La politica di Adams è quella del contrasto senza quartiere alla violenza, tramite soprattutto l’ascolto delle comunità maggiormente colpite dall’odio, come quella asiatica e quella ebrea.
In passato, ha avuto modo di battersi ardentemente a favore dei matrimoni omosessuali, sin dai tempi in cui non erano così accettati e percepiti come diritto dal dibattito americano.
Le ombre nella campagna di Adams
Durante la campagna per le primarie, Adams ha dovuto fronteggiare alcune polemiche. Prima fra tutte, quella di un giornalista che ha accusato il candidato di non vivere a New York. Nonostante il passato da poliziotto per le strade della città, è stato criticato per aver vissuto i mesi della pandemia nel suo ufficio di Brooklyn. Altro motivo di attacchi è stata la scelta di abitare in New Jersey. Per dissipare tali dubbi, Adams ha organizzato una visita dei giornalisti in un appartamento di Brooklyn, presentato come sua residenza abituale.

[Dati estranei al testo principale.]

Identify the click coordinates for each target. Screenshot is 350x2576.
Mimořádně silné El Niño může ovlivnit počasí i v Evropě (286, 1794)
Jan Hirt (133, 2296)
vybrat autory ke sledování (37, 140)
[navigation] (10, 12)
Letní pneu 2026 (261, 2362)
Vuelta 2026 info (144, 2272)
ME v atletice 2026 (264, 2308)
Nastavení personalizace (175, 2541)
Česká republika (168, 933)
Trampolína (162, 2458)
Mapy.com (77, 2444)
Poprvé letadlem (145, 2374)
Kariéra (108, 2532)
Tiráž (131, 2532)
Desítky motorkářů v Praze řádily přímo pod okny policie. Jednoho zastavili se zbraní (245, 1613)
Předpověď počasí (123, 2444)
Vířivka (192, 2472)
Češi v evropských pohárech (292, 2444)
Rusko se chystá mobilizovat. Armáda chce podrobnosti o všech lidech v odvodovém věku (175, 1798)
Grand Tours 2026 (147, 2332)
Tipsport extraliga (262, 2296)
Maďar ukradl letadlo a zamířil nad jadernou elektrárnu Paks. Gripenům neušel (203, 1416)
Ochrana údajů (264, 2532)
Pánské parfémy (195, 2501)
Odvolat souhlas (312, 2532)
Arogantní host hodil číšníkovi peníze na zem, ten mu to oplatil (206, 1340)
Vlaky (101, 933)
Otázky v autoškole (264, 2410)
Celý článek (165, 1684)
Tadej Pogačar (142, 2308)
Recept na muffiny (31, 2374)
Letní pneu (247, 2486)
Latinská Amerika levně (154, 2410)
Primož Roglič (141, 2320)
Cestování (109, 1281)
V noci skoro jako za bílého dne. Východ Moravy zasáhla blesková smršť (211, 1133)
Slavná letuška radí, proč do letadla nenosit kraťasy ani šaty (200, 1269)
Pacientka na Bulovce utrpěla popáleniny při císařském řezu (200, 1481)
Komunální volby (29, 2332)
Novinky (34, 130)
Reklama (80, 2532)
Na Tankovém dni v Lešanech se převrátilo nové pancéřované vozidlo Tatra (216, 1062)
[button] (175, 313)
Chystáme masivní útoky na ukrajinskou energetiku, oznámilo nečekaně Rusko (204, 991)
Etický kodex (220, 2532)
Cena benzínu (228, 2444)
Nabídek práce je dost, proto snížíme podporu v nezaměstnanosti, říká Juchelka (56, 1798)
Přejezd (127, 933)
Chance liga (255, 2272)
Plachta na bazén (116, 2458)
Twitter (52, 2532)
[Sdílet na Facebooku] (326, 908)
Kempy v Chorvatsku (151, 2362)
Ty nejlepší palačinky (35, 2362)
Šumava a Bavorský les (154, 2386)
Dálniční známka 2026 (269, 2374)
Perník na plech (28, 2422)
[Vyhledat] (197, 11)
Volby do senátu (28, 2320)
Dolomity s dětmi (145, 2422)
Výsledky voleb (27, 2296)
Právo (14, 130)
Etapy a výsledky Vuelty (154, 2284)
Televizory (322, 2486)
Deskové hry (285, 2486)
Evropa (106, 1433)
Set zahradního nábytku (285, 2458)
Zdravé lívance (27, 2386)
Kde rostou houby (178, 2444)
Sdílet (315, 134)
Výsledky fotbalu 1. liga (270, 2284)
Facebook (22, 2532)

Nel 1993 suggerì a Herman Badillo, un politico di origine portoricana, di tutelare la sua minoranza ispanica e di sposare una Latina invece che una bianca ebrea.
In qualità di amministratore, Adams è stato anche indagato per corruzione, dopo aver accettato contributi elettorali da lobbisti che intendevano trasformare l’ippodromo Aqueduct di Brooklyn, in un casinò.
Il prossimo sindaco di New York
Complice un atteggiamento arrendevole del Partito Repubblicano, Adams è in procinto di diventare il secondo sindaco Afroamericano di New York. Preso atto che, dell’incolmabile vantaggio democratico nei sondaggi, il GOP ha preferito presentare a New York solo candidati di secondo piano.
“Dobbiamo concentrarci per vincere a novembre, così da mantenere la promessa a questa grande città, per coloro che stanno soffrendo, per coloro che sono trascurati e per coloro che si impegnano per un futuro più sicuro, equo e raggiungibile per tutti i newyorkesi”
Nonostante sia molto popolare in tutti i quartieri, la ciliegina sulla torta per l’ex poliziotto sarebbe migliorare la sua presenza a Manhattan, zona che lo guarda tuttora con diffidenza.
L’ufficialità del risultato delle primarie sarà data il 12 luglio. Il 22 novembre sapremo se i sondaggi avranno avuto ragione e se Eric Adams sarà il successore di Bill De Blasio.